▸ **WHAT THE TASK REQUIRES**
As the answer, set down the lines below from the one containing "Essays (110, 1142)" through the one containing "Ancient (111, 831)", exactly and inclusively, and no others.

▸ **INFORMATION SHOWN**

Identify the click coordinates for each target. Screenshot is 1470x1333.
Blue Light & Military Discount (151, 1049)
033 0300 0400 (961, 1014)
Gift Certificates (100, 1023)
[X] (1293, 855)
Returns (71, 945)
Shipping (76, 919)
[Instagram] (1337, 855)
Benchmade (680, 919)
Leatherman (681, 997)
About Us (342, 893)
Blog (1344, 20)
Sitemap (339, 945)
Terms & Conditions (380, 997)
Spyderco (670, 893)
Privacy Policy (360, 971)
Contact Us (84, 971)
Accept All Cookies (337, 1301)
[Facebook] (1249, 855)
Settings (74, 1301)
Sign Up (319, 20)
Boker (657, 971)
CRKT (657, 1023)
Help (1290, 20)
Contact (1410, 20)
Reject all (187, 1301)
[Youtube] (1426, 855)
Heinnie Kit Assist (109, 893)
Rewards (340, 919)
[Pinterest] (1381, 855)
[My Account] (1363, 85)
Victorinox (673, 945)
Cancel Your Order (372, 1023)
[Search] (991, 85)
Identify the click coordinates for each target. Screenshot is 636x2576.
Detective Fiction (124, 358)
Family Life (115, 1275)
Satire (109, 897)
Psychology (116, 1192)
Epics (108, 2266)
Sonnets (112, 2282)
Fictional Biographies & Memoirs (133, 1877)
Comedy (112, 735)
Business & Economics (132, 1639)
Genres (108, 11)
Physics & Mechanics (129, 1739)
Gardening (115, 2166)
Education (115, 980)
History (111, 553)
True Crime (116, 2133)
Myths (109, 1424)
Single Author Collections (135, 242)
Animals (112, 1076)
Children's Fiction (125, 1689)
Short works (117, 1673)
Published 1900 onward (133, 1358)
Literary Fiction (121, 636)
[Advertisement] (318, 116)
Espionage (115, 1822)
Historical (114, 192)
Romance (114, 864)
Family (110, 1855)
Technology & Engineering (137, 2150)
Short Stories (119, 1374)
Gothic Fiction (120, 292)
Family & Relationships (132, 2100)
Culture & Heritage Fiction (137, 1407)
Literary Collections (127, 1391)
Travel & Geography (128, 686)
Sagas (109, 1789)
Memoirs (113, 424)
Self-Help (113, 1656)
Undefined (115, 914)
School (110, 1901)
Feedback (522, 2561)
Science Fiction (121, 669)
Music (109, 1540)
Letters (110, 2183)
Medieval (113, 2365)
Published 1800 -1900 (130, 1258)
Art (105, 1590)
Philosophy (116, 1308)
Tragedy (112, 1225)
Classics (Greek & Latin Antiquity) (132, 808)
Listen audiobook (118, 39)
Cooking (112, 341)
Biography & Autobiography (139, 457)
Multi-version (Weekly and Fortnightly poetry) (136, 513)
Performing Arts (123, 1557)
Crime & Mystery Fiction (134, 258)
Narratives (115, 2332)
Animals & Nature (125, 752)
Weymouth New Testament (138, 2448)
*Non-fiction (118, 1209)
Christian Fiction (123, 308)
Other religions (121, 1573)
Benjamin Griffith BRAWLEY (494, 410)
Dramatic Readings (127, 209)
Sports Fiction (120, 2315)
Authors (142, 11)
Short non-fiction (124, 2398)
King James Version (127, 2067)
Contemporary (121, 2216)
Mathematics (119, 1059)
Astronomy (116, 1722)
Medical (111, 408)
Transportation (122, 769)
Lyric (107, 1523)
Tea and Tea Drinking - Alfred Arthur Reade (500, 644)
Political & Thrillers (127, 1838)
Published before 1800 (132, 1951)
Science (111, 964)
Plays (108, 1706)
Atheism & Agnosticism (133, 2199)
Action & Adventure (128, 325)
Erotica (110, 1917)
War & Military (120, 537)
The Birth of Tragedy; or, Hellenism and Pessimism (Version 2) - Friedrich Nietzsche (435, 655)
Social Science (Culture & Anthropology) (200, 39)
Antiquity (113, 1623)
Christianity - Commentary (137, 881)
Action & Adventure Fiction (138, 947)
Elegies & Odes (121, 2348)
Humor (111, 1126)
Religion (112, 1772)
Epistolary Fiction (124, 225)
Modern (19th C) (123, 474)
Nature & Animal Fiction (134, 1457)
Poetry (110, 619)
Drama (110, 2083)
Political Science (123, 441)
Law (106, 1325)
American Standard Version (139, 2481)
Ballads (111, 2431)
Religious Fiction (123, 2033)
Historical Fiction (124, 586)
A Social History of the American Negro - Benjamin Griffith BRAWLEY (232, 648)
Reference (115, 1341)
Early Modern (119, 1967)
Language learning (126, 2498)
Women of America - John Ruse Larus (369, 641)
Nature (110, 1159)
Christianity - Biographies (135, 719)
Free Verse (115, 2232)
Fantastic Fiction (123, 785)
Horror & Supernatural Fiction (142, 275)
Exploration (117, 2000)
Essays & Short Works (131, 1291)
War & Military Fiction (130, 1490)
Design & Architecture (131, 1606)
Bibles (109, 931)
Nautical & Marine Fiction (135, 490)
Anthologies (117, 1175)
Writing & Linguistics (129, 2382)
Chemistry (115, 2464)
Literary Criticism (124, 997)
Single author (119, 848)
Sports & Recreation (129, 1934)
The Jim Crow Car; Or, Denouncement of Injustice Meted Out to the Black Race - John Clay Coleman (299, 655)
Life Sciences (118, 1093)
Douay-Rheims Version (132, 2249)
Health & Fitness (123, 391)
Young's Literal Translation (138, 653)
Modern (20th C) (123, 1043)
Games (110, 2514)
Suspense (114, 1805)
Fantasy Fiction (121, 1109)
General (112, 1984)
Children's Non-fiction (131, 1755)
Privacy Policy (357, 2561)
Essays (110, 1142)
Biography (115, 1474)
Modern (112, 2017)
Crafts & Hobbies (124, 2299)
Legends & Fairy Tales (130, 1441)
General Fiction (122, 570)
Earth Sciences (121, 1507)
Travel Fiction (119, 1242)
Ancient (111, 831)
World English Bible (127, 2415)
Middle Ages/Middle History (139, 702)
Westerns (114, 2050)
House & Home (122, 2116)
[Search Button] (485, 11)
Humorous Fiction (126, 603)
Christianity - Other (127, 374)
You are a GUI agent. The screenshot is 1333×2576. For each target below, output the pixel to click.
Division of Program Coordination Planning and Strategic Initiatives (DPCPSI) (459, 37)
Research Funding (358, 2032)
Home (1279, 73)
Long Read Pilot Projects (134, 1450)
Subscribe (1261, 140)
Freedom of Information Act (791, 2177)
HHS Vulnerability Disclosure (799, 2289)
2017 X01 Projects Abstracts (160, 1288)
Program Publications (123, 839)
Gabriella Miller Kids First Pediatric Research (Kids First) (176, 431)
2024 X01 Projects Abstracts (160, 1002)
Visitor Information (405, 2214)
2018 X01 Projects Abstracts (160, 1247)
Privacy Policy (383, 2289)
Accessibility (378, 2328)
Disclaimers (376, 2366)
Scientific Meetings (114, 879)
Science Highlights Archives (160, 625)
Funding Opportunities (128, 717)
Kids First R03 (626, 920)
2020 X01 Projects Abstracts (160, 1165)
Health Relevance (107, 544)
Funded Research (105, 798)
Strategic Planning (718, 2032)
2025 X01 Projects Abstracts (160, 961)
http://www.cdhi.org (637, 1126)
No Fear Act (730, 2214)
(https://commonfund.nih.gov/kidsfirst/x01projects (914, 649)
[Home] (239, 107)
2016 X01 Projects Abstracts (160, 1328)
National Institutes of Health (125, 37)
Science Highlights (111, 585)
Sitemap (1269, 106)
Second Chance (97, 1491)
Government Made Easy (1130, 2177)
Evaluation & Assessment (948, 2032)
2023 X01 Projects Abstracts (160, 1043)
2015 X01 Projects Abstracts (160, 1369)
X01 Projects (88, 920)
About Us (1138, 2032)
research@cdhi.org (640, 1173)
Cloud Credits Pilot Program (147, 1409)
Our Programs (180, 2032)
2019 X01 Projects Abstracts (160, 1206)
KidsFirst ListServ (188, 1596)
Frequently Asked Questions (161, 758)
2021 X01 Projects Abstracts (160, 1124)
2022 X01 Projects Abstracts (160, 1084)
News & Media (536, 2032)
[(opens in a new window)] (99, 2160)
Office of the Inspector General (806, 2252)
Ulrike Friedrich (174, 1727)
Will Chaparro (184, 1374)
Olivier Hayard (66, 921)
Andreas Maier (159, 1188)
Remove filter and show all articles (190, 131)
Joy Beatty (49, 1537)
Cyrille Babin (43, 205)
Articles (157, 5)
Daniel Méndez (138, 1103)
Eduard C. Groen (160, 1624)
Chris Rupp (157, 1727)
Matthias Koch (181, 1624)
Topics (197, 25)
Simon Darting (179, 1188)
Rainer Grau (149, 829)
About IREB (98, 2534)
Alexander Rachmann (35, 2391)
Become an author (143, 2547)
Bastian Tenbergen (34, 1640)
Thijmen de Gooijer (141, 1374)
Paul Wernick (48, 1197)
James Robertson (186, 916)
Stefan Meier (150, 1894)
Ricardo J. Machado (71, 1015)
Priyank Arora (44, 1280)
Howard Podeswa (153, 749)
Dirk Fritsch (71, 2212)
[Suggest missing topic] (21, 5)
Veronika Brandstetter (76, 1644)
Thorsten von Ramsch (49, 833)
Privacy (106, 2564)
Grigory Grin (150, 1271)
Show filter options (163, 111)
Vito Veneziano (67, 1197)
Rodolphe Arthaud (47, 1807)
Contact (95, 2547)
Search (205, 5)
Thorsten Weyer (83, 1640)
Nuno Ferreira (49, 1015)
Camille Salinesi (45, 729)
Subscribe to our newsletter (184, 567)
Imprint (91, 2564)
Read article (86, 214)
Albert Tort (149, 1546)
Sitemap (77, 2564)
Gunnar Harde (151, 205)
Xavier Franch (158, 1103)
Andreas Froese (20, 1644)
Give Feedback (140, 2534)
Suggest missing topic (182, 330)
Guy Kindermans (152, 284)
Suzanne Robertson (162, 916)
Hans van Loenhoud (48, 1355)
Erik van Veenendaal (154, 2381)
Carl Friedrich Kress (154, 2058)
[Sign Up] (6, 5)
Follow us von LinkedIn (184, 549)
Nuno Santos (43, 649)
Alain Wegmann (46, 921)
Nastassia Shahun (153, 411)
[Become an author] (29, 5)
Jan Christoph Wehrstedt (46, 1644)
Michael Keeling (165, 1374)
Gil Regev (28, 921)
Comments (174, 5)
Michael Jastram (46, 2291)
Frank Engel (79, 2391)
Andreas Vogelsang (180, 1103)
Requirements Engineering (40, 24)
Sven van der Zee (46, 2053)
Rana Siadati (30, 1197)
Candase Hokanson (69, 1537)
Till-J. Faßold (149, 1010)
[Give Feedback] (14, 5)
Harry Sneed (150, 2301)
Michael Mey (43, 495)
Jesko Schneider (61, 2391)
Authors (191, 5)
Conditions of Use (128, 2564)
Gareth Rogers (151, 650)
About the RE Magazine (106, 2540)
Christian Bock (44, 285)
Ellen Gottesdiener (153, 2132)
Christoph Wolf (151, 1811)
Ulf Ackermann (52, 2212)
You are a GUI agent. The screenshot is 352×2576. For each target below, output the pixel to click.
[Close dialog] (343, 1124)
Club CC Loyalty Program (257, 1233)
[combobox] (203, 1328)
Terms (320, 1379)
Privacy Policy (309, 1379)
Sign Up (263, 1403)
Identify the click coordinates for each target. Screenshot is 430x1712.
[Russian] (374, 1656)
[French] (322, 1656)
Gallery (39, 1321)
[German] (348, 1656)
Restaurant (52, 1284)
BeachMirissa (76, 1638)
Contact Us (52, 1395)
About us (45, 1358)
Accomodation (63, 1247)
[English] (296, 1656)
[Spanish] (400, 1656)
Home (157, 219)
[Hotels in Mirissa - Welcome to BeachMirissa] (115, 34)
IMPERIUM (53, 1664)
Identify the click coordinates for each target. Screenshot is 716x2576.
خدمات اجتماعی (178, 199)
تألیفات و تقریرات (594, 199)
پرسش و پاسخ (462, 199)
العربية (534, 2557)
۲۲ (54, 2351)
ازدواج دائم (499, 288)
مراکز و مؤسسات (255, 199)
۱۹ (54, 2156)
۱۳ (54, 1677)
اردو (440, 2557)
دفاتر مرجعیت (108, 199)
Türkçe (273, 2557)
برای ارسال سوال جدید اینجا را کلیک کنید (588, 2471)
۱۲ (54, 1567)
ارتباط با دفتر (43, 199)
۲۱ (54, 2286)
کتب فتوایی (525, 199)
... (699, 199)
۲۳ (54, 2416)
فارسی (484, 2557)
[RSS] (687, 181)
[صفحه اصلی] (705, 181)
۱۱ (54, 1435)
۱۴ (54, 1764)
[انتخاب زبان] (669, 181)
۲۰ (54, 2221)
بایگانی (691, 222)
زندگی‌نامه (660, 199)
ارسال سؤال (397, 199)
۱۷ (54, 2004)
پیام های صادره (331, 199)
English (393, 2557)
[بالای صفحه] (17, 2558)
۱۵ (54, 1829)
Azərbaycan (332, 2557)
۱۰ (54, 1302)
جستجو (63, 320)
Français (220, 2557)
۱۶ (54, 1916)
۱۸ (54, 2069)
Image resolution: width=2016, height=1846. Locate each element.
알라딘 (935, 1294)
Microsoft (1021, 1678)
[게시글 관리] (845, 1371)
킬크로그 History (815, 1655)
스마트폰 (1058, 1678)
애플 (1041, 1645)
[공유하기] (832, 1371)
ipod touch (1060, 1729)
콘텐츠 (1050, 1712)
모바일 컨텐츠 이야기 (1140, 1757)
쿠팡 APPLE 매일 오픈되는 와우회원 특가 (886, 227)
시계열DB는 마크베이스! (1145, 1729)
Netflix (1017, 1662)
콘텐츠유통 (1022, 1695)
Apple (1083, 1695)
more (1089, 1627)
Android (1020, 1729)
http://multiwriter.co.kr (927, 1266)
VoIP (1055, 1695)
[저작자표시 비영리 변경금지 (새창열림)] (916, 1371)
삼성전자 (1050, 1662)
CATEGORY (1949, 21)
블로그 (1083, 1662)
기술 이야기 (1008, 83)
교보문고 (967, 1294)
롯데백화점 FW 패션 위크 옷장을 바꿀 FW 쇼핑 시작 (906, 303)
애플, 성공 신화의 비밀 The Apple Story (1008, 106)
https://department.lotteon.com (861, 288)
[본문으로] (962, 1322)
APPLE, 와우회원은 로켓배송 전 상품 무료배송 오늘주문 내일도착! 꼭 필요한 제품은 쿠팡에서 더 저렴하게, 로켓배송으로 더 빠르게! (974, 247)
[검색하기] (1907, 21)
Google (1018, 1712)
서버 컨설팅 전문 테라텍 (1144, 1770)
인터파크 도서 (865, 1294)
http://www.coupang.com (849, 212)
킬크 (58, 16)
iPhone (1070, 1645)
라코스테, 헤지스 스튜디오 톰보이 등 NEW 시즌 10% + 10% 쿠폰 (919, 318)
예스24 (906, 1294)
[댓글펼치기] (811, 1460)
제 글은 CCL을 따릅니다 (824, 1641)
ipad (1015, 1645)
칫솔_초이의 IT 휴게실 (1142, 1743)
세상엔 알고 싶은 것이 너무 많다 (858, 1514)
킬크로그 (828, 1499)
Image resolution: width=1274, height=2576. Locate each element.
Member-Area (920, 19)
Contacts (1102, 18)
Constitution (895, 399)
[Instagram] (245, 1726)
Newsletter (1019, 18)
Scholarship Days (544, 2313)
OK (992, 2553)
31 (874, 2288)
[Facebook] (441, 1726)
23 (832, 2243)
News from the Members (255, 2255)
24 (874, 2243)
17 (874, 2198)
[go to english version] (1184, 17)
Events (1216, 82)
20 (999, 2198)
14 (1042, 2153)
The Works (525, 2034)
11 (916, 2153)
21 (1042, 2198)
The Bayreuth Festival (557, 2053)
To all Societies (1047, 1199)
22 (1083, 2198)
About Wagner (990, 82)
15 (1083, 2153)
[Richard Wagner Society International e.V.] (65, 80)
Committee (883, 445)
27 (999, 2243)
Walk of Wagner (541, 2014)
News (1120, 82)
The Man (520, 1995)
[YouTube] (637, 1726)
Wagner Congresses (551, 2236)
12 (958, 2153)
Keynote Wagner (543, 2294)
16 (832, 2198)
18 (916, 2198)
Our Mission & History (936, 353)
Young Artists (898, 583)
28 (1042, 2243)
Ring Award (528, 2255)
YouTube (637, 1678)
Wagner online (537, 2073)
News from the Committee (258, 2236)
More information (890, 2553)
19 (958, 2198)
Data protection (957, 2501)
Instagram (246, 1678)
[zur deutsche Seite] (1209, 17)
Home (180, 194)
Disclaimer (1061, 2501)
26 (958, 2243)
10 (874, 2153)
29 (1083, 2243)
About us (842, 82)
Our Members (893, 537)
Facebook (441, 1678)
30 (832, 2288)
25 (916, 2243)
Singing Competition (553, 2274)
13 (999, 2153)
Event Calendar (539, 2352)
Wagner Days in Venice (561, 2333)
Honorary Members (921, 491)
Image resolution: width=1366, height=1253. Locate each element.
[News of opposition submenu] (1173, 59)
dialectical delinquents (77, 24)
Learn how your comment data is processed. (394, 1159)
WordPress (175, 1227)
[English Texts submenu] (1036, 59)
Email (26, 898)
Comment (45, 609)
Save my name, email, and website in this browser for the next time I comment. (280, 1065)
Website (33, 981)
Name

▸ **THE ANSWER**
Essays (110, 1142)
Biography (115, 1474)
Modern (112, 2017)
Crafts & Hobbies (124, 2299)
Legends & Fairy Tales (130, 1441)
General Fiction (122, 570)
Earth Sciences (121, 1507)
Travel Fiction (119, 1242)
Ancient (111, 831)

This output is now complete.